Study Reveals: Smoking Rewrites the Eye's Genetic Playbook

Research from Johns Hopkins has unravelled why smokers are four times more likely to develop age-related macular degeneration and the findings point toward a new class of targeted therapies.

Researchers at the Wilmer Eye Institute, Johns Hopkins Medicine, have for the first time mapped the molecular mechanisms by which cigarette smoke accelerates ageing in the eye's protective cells, opening a significant new chapter in the understanding of age-related macular degeneration (AMD).

AMD remains the leading worldwide cause of visual impairment and blindness among people aged 50 and older, and it has long been established that smokers are four times more likely to develop the condition than non-smokers yet the precise biological pathway connecting the two has remained frustratingly unclear.

The study, published in the Proceedings of the National Academy of Sciences on 16 January 2026, provides that missing link, and its implications for how eyecare professionals counsel and screen at-risk patients are considerable.

Beyond Free Radicals: A New Mechanism of Damage

"Smoking is often assumed to accelerate aging by releasing tissue-damaging molecules called free radicals," said lead investigator Dr James T. Handa, chief of the retina division at the Wilmer Eye Institute. The new research demonstrates that this is only part of the story.

The study shows that smoking also causes epigenetic changes, non-permanent shifts in gene expression not caused by alterations in the cell's DNA sequence, to retinal pigmented epithelial (RPE) cells, with widespread effects on the eye and its capacity to respond to environmental stress.

RPE cells are the unsung workhorses of ocular health. They protect and maintain the light-sensing photoreceptors necessary for sight. When they are compromised, the photoreceptors they support are left exposed, setting the stage for the degeneration that characterises AMD.

How the Research Was Conducted

The researchers used single nuclear ATAC sequencing and single nuclear RNA-sequencing to study RPE cells from young and aged mice at three, six and ten days following cigarette smoke condensate injection, as well as from mice exposed to cigarette smoke daily over four months. These techniques allowed the team to identify dysfunctional RPE cells and assess how chromatin accessibility, the physical ability of a cell to switch repair genes on or off, changed after exposure.

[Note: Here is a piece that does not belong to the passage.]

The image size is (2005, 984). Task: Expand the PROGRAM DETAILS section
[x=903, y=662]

In both young and aged mice, acute cigarette smoke condensate exposure caused the formation of dysfunctional RPE clusters featuring decreased expression of core RPE cell function genes, reduced chromatin accessibility, and decreased expression of "hallmarks of aging" genes, the genes responsible for preventing or regulating processes linked to ageing, including genomic instability, telomere shortening, and disruption of energy-producing mitochondria.

A Critical Age-Dependent Difference

Perhaps the most clinically significant finding concerns the divergent response between younger and older eyes. A distinct subset of hallmarks of aging genes was expressed only in the dysfunctional RPE cells of young smoke-exposed mice, but not in their aged counterparts, a pattern repeated in both acute and chronic exposure models.

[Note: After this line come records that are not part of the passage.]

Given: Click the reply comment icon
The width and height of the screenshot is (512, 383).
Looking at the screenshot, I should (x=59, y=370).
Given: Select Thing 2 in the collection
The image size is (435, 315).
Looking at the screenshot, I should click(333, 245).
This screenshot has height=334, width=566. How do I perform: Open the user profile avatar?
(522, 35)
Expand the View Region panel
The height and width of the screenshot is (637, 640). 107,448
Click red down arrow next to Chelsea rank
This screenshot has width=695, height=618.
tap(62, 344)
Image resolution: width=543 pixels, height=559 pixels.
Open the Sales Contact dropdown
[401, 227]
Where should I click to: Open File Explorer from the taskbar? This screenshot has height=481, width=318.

"We saw the expression of aging genes linked to mitochondrial function, proteostasis, autophagy, inflammation and metabolism increased only in the young, dysfunctional RPE cells," said Dr Handa. Using cell-death labelling techniques, the team confirmed that this activation of ageing genes appeared to confer a protective effect: younger cells survived, while their aged counterparts, unable to mount the same genetic response, died.

In other words, older eyes appear to lose the very molecular toolkit they need to fight back against smoke-induced damage, which may help explain why AMD predominantly manifests later in life.

Crossover to Human Tissue

Critically, the findings were not confined to mouse models. Additional experiments using RPE cells donated by human subjects, including non-smokers without AMD, a smoker without AMD, and a patient with early AMD, identified 1,698 genes that either increased or decreased in expression and were shared between dysfunctional human and mouse RPE cells, collectively suggesting that the shared hallmarks of aging genes identified in the study are relevant to AMD development and progression in humans.

What It Means for Clinical Practice

For optometrists and ophthalmologists, the research reinforces the importance of smoking cessation counselling as a concrete, evidence-based component of AMD risk management, not merely a general health recommendation. The study provides a molecular rationale for why every additional year of smoking may be compounding risk in ways invisible to standard clinical assessment.

It also signals a forthcoming evolution in therapeutic options. Dr Handa's team is now working to characterise which epigenetic changes caused by cigarette smoke are temporary and which are permanent, with the aim of developing targeted "epigenetic therapies" capable of unlocking the repair genes that smoke exposure effectively locks away.

Future research will focus on understanding how age and continuous cigarette smoke exposure together contribute to the eye damage and comorbidities seen in patients with late-stage AMD.